Eskiden pazara giderken can atan kız bugün hasta oluverdi ustayken daha sabahın
köründe.
Mutfağı oflaya puflaya toparlayan Fatma ellerini
yıkayıp kuruladıktan sonra oturma odasına giderek “Anacığım var mı benden
istediğin bir şey? Eğer yoksa biraz uzanmak istiyorum, üstüne afiyet midem kötü
de” dedi yüzünü buruşturarak Sultan’a. Başını
çevirip baktı Fatma’nın suratına gülümseyerek “Yok kızım ellerine kollarına
sağlık, geçmiş olsun sen bak rahatına.” Dedi.
Sultan
Pazar hazırlığını yapıp kapının önüne koydu Pazar arabasını. Alacaklarını da
aklında tutuyordu. Kararını değiştirdi birden. Pazar’a Veysel’i gönderecek
kendisi Fatma’yı izleyecekti. Bakalım ne işler çeviriyor gene anasıyla. Kesin
anasına gidecektir. Allah var ya yukarıda anası aramıştır gene telefonla.
Veysel
geldi bir telaşla geç kalıyorum diye. Anasını otururken görünce şaşırdı birden.
Eskiden kapının sesini duyduğu zaman Pazar arabasıyla kapının önünde biterdi.

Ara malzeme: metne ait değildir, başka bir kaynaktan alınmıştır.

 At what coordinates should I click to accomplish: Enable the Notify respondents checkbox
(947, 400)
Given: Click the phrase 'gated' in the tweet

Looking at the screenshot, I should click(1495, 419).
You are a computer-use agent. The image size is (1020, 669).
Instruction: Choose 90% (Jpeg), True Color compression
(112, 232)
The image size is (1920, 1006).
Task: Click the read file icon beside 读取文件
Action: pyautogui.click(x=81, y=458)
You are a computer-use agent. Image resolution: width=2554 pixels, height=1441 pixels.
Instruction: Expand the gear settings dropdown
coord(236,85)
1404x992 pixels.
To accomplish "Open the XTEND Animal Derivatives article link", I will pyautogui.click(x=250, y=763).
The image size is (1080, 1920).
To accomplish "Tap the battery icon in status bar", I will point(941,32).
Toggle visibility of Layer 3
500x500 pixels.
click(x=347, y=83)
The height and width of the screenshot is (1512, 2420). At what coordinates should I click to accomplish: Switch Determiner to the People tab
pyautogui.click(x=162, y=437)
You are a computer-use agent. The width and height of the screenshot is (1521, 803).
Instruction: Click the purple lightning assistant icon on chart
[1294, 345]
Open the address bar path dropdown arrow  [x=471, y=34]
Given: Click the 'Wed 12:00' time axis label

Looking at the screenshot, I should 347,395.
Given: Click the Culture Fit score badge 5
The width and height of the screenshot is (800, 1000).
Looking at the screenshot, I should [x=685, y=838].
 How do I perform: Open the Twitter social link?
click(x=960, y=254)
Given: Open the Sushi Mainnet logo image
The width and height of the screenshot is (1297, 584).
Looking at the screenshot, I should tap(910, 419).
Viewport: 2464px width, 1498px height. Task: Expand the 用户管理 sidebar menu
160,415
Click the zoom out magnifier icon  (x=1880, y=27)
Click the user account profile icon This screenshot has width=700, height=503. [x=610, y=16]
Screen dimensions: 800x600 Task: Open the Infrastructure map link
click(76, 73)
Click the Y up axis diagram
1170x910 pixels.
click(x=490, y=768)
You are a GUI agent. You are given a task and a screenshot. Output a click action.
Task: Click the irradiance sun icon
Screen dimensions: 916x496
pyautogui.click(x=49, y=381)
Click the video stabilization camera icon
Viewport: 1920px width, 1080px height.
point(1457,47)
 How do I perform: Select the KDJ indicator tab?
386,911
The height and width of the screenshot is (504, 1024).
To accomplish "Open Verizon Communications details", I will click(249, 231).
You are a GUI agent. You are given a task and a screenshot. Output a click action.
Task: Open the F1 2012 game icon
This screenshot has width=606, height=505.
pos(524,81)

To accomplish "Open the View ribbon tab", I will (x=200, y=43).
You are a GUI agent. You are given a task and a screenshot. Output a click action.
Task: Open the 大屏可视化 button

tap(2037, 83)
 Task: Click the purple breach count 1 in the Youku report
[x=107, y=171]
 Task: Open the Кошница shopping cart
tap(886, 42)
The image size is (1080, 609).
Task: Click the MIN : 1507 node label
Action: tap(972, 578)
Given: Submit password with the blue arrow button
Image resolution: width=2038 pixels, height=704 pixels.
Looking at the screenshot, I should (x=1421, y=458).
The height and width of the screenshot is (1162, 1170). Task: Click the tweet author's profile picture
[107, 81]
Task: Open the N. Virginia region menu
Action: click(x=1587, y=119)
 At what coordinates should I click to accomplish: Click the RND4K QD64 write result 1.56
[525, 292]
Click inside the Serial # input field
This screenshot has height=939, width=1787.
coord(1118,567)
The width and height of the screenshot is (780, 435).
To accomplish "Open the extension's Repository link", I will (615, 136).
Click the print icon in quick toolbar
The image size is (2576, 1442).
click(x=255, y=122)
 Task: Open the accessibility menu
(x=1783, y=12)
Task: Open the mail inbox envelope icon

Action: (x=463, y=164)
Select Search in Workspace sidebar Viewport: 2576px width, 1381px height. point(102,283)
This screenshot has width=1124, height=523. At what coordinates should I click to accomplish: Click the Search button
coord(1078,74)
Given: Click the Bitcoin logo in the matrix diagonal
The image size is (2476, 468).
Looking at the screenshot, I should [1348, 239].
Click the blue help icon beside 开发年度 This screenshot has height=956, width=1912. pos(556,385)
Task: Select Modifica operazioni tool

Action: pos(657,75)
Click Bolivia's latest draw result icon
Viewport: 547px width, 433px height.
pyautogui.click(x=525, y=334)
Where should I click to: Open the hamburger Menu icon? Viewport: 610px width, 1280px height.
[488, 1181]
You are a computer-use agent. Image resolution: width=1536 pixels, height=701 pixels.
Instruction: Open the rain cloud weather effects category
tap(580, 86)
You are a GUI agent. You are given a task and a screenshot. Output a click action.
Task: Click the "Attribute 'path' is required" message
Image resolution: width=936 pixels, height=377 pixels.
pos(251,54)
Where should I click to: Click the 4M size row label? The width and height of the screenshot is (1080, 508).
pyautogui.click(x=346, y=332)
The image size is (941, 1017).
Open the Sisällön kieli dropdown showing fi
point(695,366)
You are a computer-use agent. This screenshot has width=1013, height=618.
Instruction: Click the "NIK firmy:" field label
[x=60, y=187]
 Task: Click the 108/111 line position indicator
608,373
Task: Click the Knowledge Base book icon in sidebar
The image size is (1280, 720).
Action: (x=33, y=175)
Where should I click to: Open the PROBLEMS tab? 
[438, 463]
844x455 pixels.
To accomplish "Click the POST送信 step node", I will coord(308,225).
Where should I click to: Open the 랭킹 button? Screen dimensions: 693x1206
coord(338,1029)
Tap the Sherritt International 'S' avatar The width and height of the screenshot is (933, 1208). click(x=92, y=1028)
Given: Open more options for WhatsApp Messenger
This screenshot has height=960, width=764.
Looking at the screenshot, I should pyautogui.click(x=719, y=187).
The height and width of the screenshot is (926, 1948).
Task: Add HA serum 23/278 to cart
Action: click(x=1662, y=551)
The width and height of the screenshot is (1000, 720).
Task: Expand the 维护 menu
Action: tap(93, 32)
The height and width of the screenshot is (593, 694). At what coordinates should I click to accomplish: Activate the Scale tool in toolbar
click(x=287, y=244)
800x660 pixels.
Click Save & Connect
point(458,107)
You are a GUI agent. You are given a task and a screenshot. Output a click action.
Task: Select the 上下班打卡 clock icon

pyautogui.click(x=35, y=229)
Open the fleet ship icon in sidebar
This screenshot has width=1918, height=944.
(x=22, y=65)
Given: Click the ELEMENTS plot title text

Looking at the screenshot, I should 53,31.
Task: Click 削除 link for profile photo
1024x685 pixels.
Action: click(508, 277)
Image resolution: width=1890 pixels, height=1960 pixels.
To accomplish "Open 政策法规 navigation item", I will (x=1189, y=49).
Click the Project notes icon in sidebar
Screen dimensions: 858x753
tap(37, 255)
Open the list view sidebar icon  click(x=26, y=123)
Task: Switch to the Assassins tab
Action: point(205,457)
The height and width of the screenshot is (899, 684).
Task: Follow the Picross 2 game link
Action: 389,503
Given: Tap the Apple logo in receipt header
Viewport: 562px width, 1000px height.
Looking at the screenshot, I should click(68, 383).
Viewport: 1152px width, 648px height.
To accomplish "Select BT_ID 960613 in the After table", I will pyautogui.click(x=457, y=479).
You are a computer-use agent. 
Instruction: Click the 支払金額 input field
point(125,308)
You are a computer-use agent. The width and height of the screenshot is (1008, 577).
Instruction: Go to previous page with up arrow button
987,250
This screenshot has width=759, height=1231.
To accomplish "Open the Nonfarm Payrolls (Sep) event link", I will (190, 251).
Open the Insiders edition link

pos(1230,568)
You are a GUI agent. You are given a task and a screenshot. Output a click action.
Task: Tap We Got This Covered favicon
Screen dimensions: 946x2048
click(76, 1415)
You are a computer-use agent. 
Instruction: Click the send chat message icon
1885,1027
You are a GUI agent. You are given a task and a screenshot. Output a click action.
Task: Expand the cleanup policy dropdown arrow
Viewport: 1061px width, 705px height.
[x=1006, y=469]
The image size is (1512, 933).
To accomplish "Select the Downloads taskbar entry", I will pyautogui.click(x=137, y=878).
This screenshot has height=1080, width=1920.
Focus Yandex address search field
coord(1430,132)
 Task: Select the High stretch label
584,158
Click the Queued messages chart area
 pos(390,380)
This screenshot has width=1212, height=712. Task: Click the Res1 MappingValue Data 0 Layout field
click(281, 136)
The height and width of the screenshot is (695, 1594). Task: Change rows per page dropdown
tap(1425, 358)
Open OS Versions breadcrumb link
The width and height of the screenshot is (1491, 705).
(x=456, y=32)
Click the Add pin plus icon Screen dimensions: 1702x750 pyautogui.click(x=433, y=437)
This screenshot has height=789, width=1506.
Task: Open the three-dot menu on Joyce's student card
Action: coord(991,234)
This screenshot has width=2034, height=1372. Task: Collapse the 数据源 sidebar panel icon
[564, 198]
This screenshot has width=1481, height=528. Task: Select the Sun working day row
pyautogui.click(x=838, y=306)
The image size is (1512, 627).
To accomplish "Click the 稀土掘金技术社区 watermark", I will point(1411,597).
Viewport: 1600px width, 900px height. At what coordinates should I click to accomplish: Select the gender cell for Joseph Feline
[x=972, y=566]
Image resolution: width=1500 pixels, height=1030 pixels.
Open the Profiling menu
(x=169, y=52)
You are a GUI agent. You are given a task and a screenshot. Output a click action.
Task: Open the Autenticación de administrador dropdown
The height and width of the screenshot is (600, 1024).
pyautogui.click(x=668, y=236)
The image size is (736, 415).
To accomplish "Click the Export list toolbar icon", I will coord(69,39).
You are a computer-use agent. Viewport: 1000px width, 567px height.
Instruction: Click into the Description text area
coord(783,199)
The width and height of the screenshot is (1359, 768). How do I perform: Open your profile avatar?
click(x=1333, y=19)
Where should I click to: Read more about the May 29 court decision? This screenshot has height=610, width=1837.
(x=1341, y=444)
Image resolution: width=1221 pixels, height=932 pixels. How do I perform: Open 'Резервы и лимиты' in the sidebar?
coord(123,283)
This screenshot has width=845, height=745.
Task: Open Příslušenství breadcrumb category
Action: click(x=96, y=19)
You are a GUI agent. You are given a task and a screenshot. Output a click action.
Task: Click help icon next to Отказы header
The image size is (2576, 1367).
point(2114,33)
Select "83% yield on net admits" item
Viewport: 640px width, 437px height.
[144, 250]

“Ana ben geldim” dedi kapının dışından. İçeriye girmek istemiyordu. “Oğlum bağırma Fatma uyumuştur uyanmasın”
diye bağırdı Veysel’e. Fatma’nın duymasını istiyordu besbelli. Yavaş yavaş
kapıya doğru çıktı Sultan ve Pazar arabasını uzattı Veysel’e. Birlikte çıktılar
sokak kapısından ve kapıyı bilerek hızlı çarpmıştı Sultan, kaza oldu süsü
vererek Veysel’e. Amacı çıktıklarını duysun Fatma, istiyordu. Sokağın ucuna kadar yürüdüler birlikte ve
hafif aksamaya başladı Sultan. “Bu dizlerin de tutacağı tuttu bugün” dedi hafif
eğilip sağ dizini ovuşturarak. Bu durumu
gören Veysel anasına dönerek, şefkatli ve sevecen gözlerle bakarak “Anacığım
sen gelme haydi, dön otur evde, ben hallederim Pazar işini” dedi sımsıcak ses
tonuyla. “Olur oğul olur, hadi sana güle güle” dedi oğlunun sağ omuzuna
dokunarak. Zorla ayağının üstüne basıyormuş gibi yapıp olduğu yerde dinleniyor
görüntüsü oluşturmak istedi Veysel gözden kayboluncaya kadar…
Cevriye
kadın geliverdi hemen aklına o anda. Tam da Hüsniye’lerin evlerinin
karşısındaydı evleri ve çoktan beri de görüşmemişti Cevriye ile. Yusuf’un
anasıydı Cevriye ve uzun zamandır ahbaplıkları vardı. Hem oğulları da iyi
arkadaş olmuşlardı. Güvenilir insanlardı, bugüne kadar tanış olalı bir
kötülüklerini görmemişti ailenin. Çocukları da pırıl pırıl. Kızını everdi ama
oğlu Yusuf’u da baş göz etme hazırlığındaydı Cevriye. Hem biraz dertleşiriz
dedi kendi kendine ve doğruldu o yöne doğru. Fatma’nın anasına gittiğini
göreyim yeter bana diye düşünüyordu. Anasına giderse zaten bilinen bir durumdu
mesele. Bugüne kadar alttan almıştı her şeyi, Veysel’e çıtlatmamıştı hiçbir
şeyi.
Zile
bastı Sultan, daha basar basmaz zilin sesi kesilmeden “Geldim geldim” diyen
sesini duydu Cevriye'nin. Her zamanki gibi capcanlıydı sesi. Pek kıvraktır,
eli ve ayakları çabuktur Cevriye kadının diye başını salladı. Kapı açılıverdi
birden ve irkildi Sultan. “Aman da kimler gelmiş, benim can komşum gelivermiş.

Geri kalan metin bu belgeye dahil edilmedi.